> **Assigned task**
Among the entries below, find each line holding "screenshot" and return it.

══ Dataset entries

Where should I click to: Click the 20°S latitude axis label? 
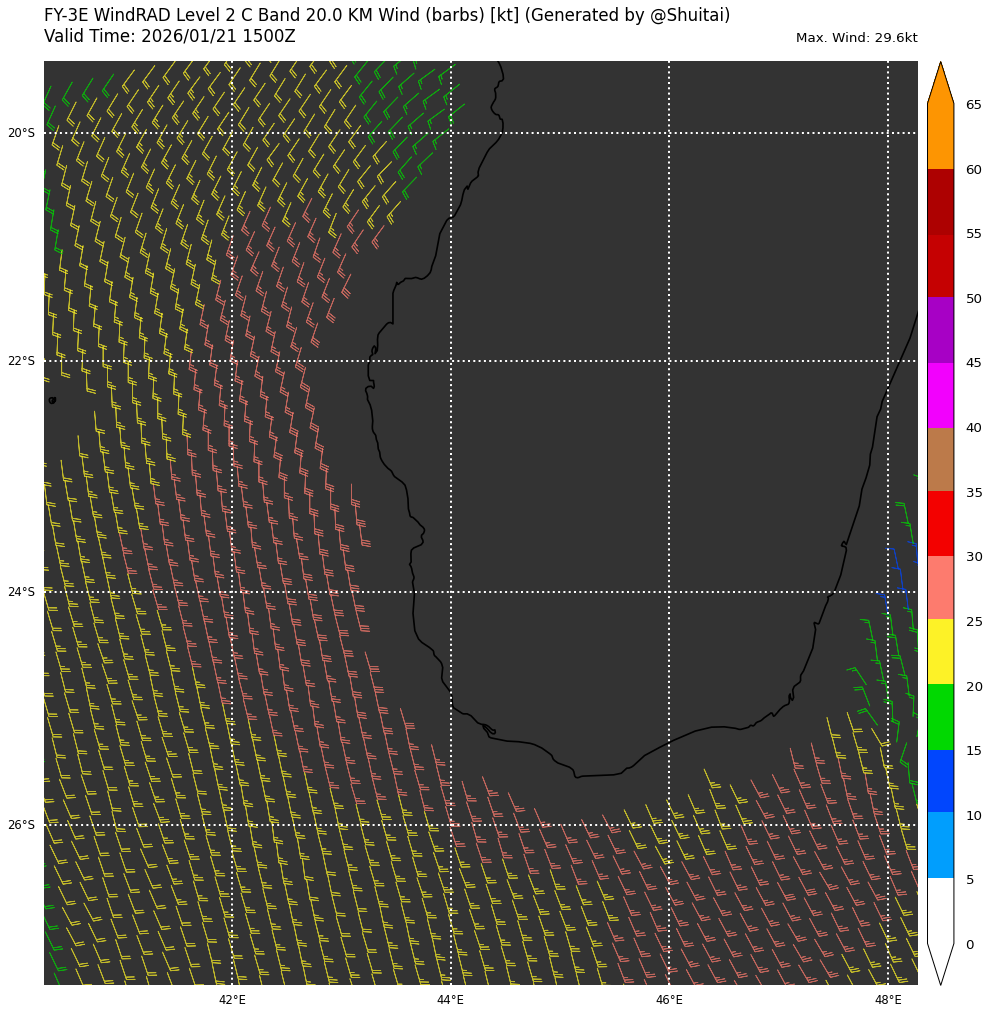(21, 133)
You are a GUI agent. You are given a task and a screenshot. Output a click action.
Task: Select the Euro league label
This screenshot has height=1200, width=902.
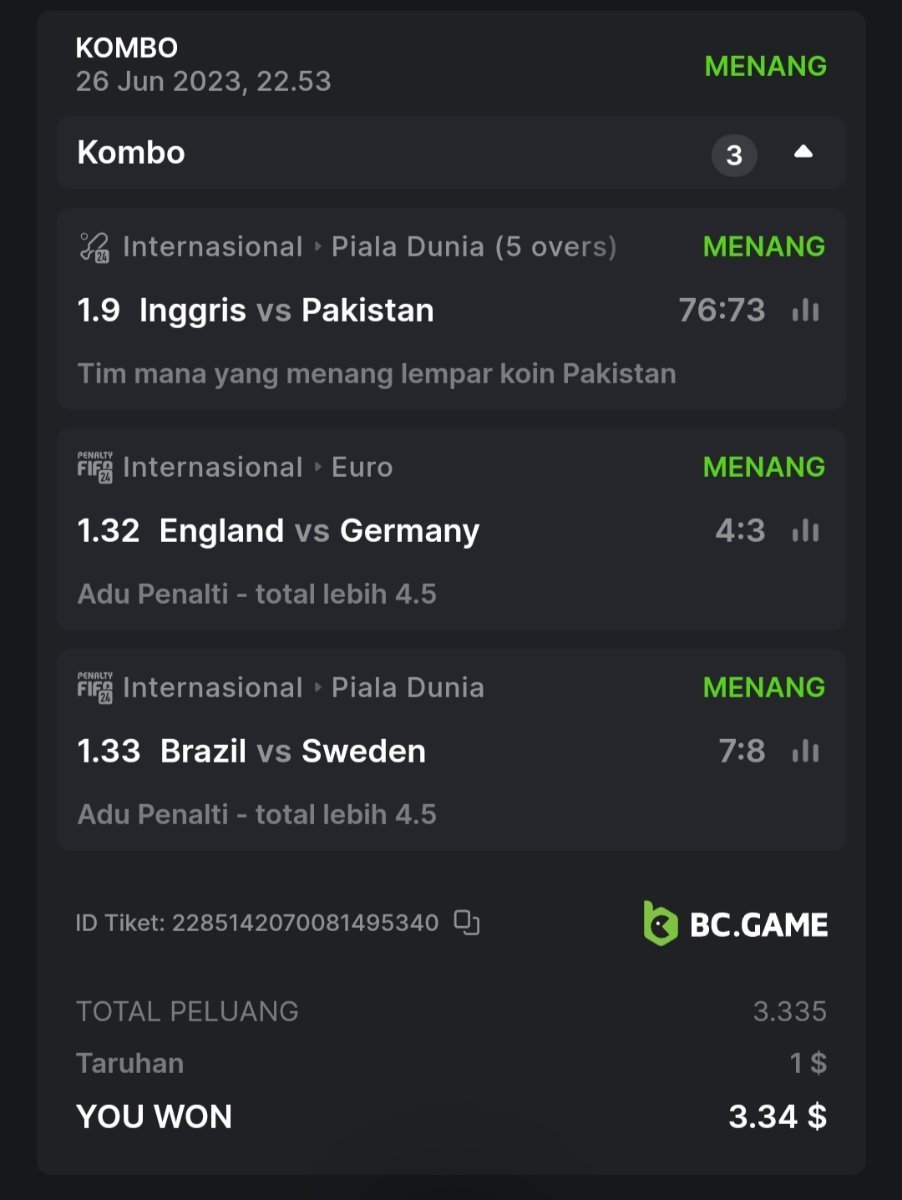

════

> **Task response**
You are a GUI agent. You are given a task and a screenshot. Output a click action.
This screenshot has height=1200, width=902.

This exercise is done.